Kazimierz Wielki ze swej strony nie dotrzymał jednak warunków ugody, ponieważ za jego czasów zbudowano na terenie Bolesławca nowy zamek, usytuowany w bliższym sąsiedztwie miasta, wśród mokradeł w dolinie Prosny, w odległości około 1 km (w linii powietrznej) na północ od starej warowni książęcej z czasów Bolesława Pobożnego. T. Poklewski-Koziełł uważa, że mogło dojść do tego już w latach 1336-1338, a zatem niemal bezpośrednio po zawarciu ugody z Janem Luksemburskim. Za tak wczesnym datowaniem budowy drugiego zamku bolesławieckiego przemawia w szczególności ogólny plan tego założenia obronnego, ciągle jeszcze nawiązujący - podobnie jak plan starszego zamku bolesławieckiego - do tradycji wczesnośredniowiecznego budownictwa grodowego. Spośród wszystkich zamków, jakie zostały wzniesione w czasach Kazimierza Wielkiego, zamek bolesławiecki w największym stopniu przypomina dawniejsze założenia obronne, co sugeruje, że powstał on w najwcześniejszym okresie panowania tego władcy.
W 1370 r. Bolesławiec, wraz z resztą ziemi wieluńskiej oraz fragmentami ziemi krakowskiej i sieradzkiej, został przez króla Ludwika Węgierskiego oderwany od Korony i oddany w lenno księciu opolskiemu Władysławowi II. W czasach Władysława Opolczyka, około 1390 r., zamek został bardzo poważnie rozbudowany i unowocześniony. Podwyższono wówczas mur obwodowy zamku, a po jego stronie wewnętrznej wzniesiono pierwsze budowle murowane: wieżę ostatecznej obrony oraz dwa budynki mieszkalne, przyległe do wschodniego odcinka muru obwodowego.
W 1391 r. Władysław Jagiełło jako nowy król polski rozpoczął wojnę z Opolczykiem w celu odzyskania utraconych przez Polskę ziem i zamków pogranicznych. Zamek bolesławiecki okazał się wówczas obiektem o niezwykle wysokich walorach obronnych - praktycznie nie do zdobycia przy ówczesnych możliwościach strony polskiej w zakresie środków walki (mimo użycia sprowadzonej z Krakowa bombardy!). Podczas gdy większość warowni Opolczyka, włącznie z potężnym zamkiem olsztyńskim, szybko wpadła w ręce wojsk Jagiełły, próby zdobycia zamku w Bolesławcu nie przynosiły efektu i ostatecznie został on odzyskany dopiero w 1401 r., już po śmierci Opolczyka.

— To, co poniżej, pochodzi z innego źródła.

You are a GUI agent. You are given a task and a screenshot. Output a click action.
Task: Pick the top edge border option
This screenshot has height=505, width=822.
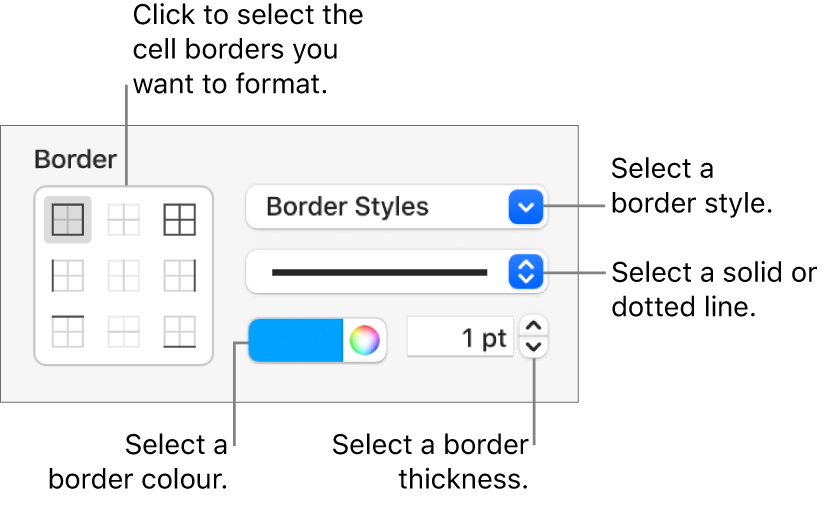coord(68,330)
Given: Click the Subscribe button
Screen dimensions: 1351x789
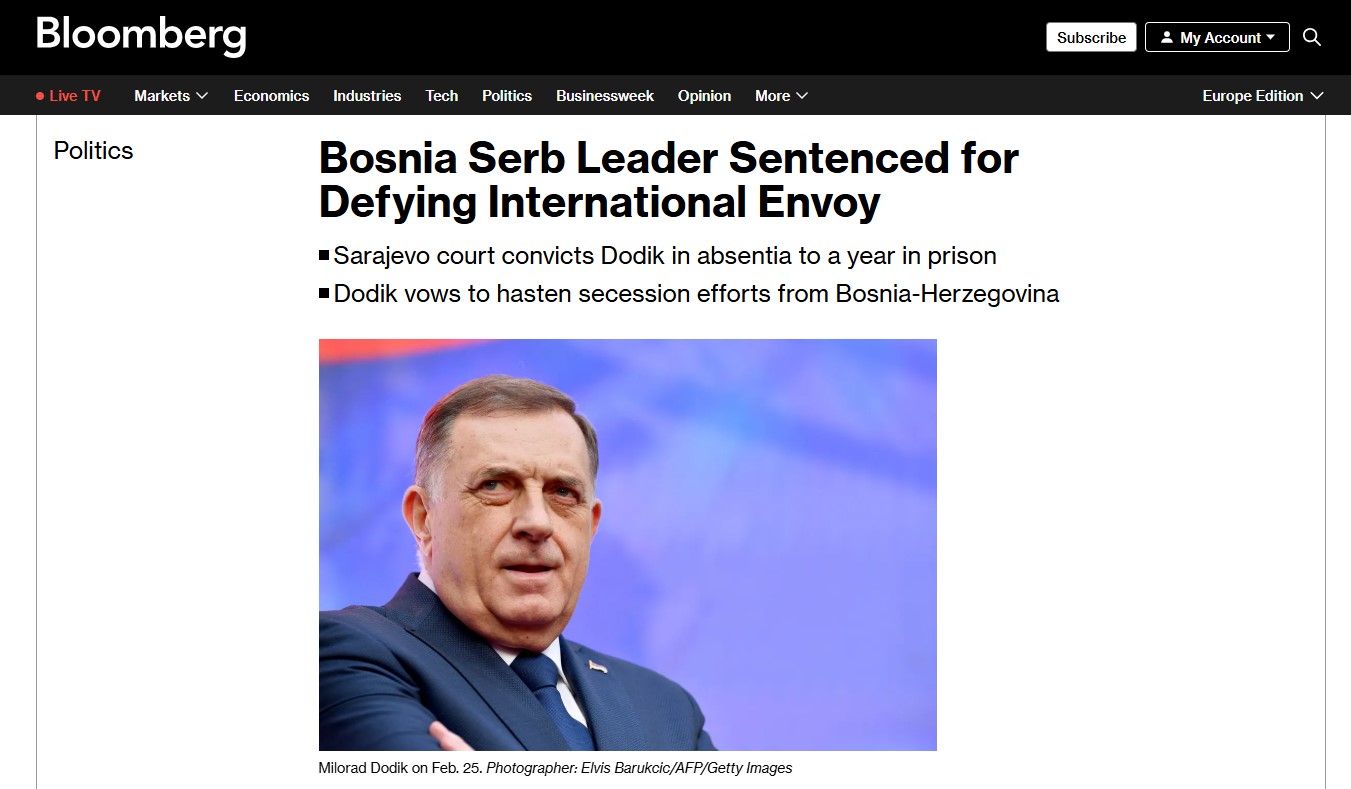Looking at the screenshot, I should 1091,37.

W 1474 r., w czasie walk o koronę czeską pomiędzy Jagiellonami a królem węgierskim Maciejem Korwinem, zamek w Bolesławcu był bezskutecznie oblegany przez wojska Korwina.
W latach 1625-1628 starosta bolesławiecki Kasper Denhoff przeprowadził gruntowną przebudowę zamku, w którego obrębie powstała wówczas nowa rezydencja starościńska w stylu barokowym. Przebudowa ta naruszyła również ogólny układ założenia obronnego. Mimo to zamek w Bolesławcu odgrywał nadal istotną rolę militarną, co znalazło praktyczne potwierdzenie podczas wojen szwedzkich.
W 1655 r. zamek w Bolesławcu został zajęty przez szwedzkie wojska Karola X Gustawa. W 1656 r. Bolesławiec był jednym z ostatnich punktów oporu Szwedów na ziemi wieluńskiej. Szwedzka załoga zamku poddała się po tygodniowym oblężeniu przez oddziały pospolitego ruszenia szlachty wieluńskiej i sieradkiej.
Poważnie zniszczony w okresie "potopu" zamek bolesławiecki został odbudowany przez starostę Jana Szczęsnego Radziejowskiego. Już w 1704 r. doszło jednak do ponownego zniszczenia zamku przez Szwedów podczas wielkiej wojny północnej.